In the circumstances, as is the case with public goods, it may be appropriate if governments focus on the formation of SHGs and invite the private sector to play a greater role with micro-lending. This does not mean an exclusive role for each in their respective areas, but a major role. So the way forward may be for governments to focus on forming SHGs and strengthening them, and for private sector to partnering with governments in increasing the volume of micro-lending. And all this assumes that the governance and other problems related to MFIs are largely resolved.

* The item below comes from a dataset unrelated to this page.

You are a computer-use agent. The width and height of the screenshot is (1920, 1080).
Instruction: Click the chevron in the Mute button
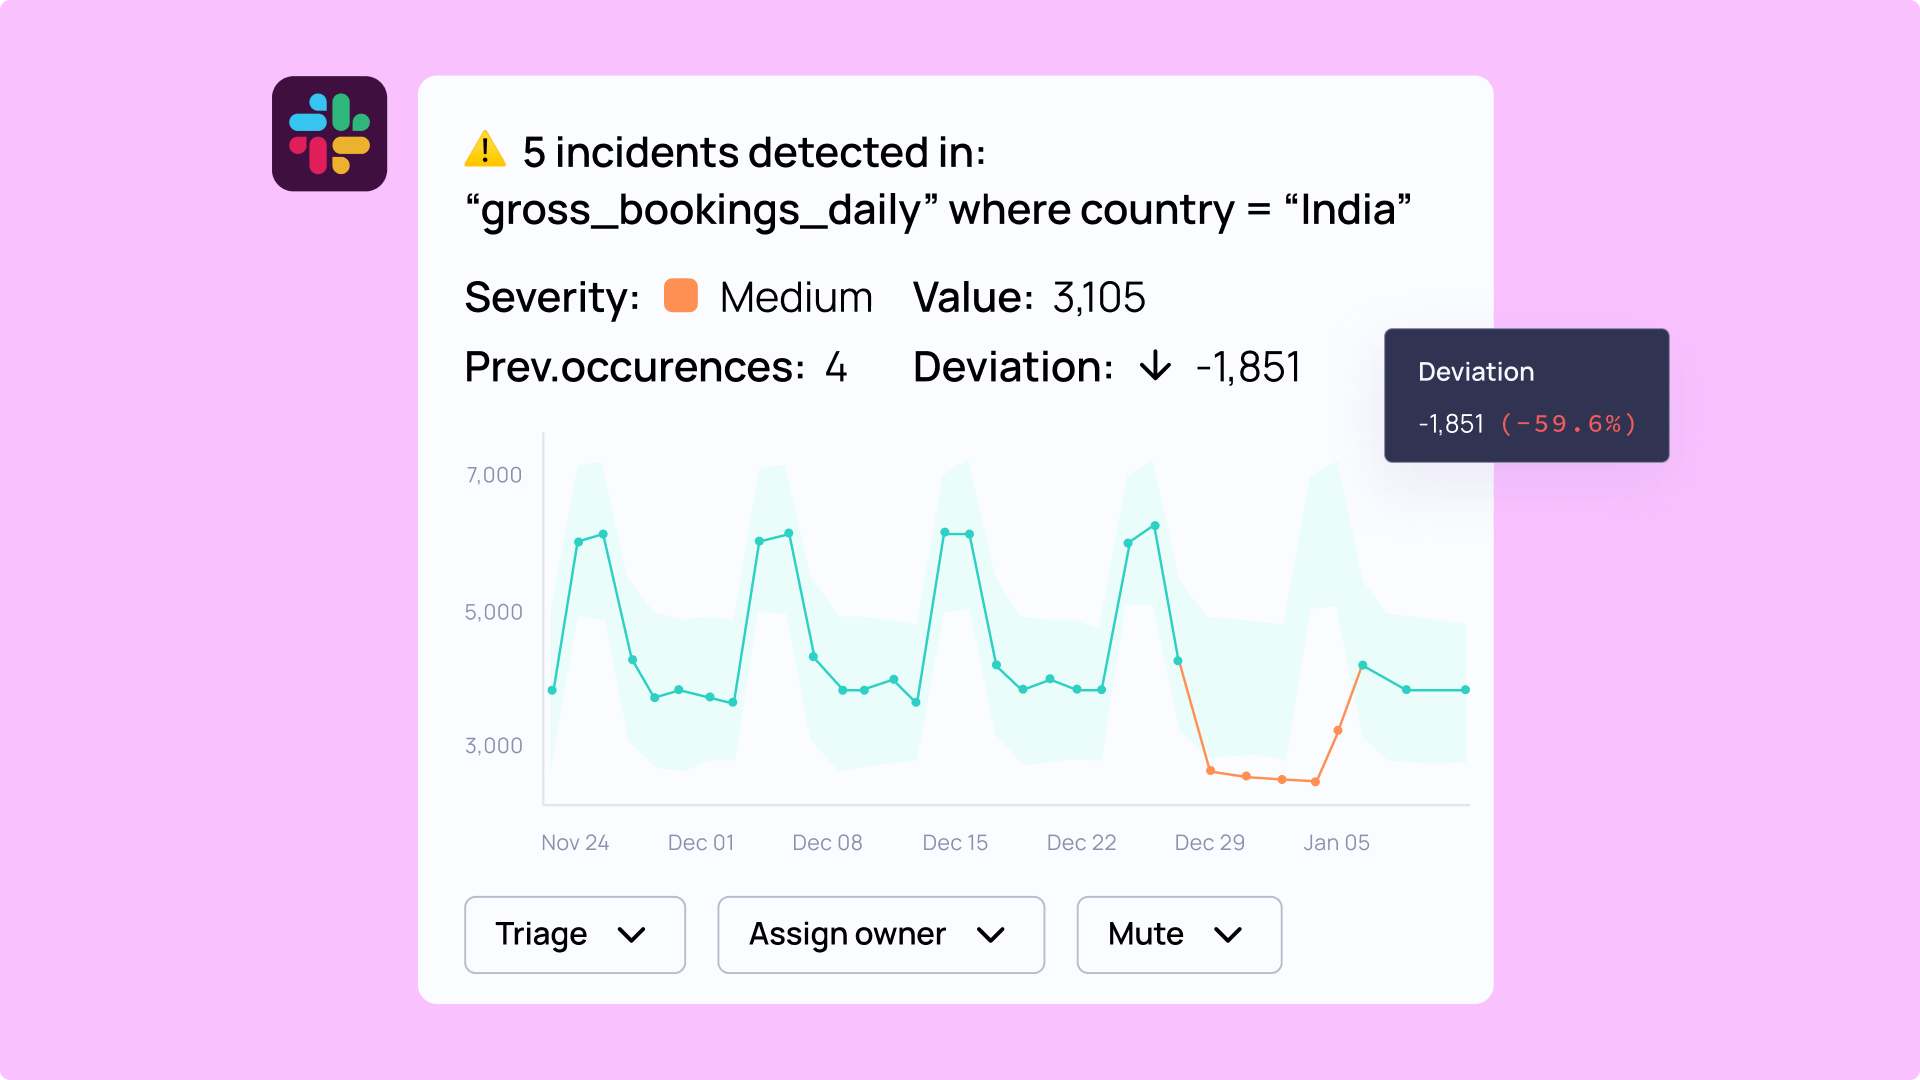point(1228,935)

2. The second issue is related to the respective roles of the government and the private sector in combating poverty. More specifically, the success of the MFIs (most conspicuously, the success of SKS with its IPO) has generated a strong feeling that MFIs are making super-normal profits by exploiting the poor. This in turn raises the issue of what should be ethical standard for private agencies working in the area of development, the so called social enterprises.

Is it alright for a private social enterprise firm, playing by the rules of the game (assuming that the rules are themselves fair), to make profits even as it delivers on certain social objectives (as being delivered through the regular government initiatives)? In this case, is it acceptable if MFIs follow the rules, make micro-loans, and in the process also make handsome profits? Or should their profits be capped at some level? Or should the cost of lending be brought down and thereby reduce the excessive profit margins? Or should a share of their huge profits be ploughed back into helping the poor in some other effective manner?

In other words, is it acceptable for a private social enterprise, functioning with its capitalist efficiency and playing by the letter and spirit of the rules of the game, to work towards the objective of maximizing its profits?